--- Selected passage Enclosed Below ---

Concurrent eradication of pathogenic plasma cells and their precursors in systemic lupus erythematosus

PROJECT SUMMARY Systemic lupus erythematosus (SLE) is a chronic autoimmune disease. 90% of patients with SLE are women between the ages of 15 and 44. SLE is characterized by a hyperactive, dysfunctional immune system, the presence of autoantibodies, and widespread inflammation in multiple organ systems, including the skin, joints,

heart, lungs, kidneys, and brain. In SLE, dysregulated plasma cells, a terminally differentiated subset of B cells, produce autoantibodies which attack DNA, RNA, and self-proteins, including histones. SLE is currently managed with anti-inflammatory and immunosuppressive approaches including pan B-cell depleting regimens that

alleviate symptoms and slow tissue damage. However, sustained remission of SLE remains a clinical challenge for several reasons. First, many therapies cause significant side effects as they globally affect the immune system. Second, there is a lack of targeted therapies that simultaneously eradicate autoantibody-producing

short-lived plasmablasts and long-lived plasma cells (LLPCs), as well as their B-cell precursors. To eradicate all pathogenic B-cell subsets concurrently and specifically in patients with SLE, we propose to determine whether a patented, non-toxic splice-modulating oligomer (SMO), that prevents synthesis of the long isoform of the

prolactin receptor (LFPRLR), is a viable approach. Increased circulating levels of the hormone, prolactin (PRL), are known to be associated with the exacerbation of symptoms of adult and pediatric SLE. Consistent with this, our preliminary findings suggest abnormally elevated expression of PRLRs in immune cells of female mice and

patients with SLE. However, whether PRL and its receptors are causal in immunomodulation in SLE is less understood. Recently, we and others published that the LFPRLR specifically promotes the retention of potentially autoreactive B cells in a mouse model of SLE. We found that knockdown of the LFPRLR reduces the numbers

of short-lived plasmablasts and LLPCs and their B-cell precursors in female SLE-prone mice. How the LFPRLR maintains pathogenic plasma cells and their precursor B cells in SLE remains to be delineated. This forms the focus of our current R21. We propose two Aims. In Aim 1, we will determine the effect of LFPRLR knockdown

on pathogenic B-cell subsets including their terminally differentiated derivatives, plasma cells, in murine SLE. In Aim 2, we will determine the ability of LFPRLR knockdown to reduce pathologic plasma cells in human SLE. In both Aims, we will employ complimentary high-dimensional single-cell immune profiling approaches. We will

correlate these findings with measurements of standard indicators of autoimmune disease pathology in SLE- prone mice and in samples from patients with SLE. Our studies will solidify knockdown of the LFPRLR as a novel, effective, non-toxic, and isoform-specific strategy to eradicate abnormal autoantibody-producing plasma

cells in patients with SLE. In the long-term, these studies will propel extensive preclinical and clinical development of agents that knockdown the LFPRLR, such as those used here, to sustain disease remission in girls and women with SLE.

--- End of Enclosed Selected passage ---
--- Material provided Enclosed Below ---

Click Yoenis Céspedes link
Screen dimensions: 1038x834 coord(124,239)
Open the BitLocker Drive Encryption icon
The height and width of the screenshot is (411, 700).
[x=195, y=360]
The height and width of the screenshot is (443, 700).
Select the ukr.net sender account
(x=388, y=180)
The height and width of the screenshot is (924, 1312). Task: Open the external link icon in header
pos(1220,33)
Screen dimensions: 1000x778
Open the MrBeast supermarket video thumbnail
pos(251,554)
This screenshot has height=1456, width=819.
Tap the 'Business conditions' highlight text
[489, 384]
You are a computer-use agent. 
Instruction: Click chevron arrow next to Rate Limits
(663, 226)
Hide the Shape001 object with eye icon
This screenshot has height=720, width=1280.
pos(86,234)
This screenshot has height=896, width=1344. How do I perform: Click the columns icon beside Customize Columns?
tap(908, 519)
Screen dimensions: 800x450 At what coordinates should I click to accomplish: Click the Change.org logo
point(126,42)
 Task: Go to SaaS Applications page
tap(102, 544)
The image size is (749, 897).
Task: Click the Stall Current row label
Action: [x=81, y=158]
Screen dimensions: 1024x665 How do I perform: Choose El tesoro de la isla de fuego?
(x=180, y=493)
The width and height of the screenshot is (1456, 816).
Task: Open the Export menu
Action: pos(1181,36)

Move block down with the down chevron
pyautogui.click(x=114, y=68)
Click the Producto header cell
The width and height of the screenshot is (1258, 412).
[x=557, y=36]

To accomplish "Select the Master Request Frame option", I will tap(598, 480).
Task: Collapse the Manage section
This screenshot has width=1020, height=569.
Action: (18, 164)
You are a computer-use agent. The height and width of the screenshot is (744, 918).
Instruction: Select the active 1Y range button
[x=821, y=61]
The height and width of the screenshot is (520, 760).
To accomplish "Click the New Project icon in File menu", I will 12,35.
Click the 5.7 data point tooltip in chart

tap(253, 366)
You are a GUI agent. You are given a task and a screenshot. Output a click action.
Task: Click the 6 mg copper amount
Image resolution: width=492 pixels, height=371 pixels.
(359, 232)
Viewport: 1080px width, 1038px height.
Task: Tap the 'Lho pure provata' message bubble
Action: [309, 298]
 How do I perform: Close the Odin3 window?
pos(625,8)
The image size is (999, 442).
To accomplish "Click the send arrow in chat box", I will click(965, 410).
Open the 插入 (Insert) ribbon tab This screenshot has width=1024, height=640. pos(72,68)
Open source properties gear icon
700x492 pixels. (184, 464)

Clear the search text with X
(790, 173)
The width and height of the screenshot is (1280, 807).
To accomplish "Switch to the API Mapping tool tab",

--- End of Enclosed Material provided ---

- Task: According to the lupus project summary, why is sustained remission of SLE still a clinical challenge?

- Result of the exercise: Many current therapies cause significant side effects because they affect the immune system globally. There is also a lack of targeted therapies that simultaneously eradicate autoantibody-producing short-lived plasmablasts, long-lived plasma cells, and their B-cell precursors.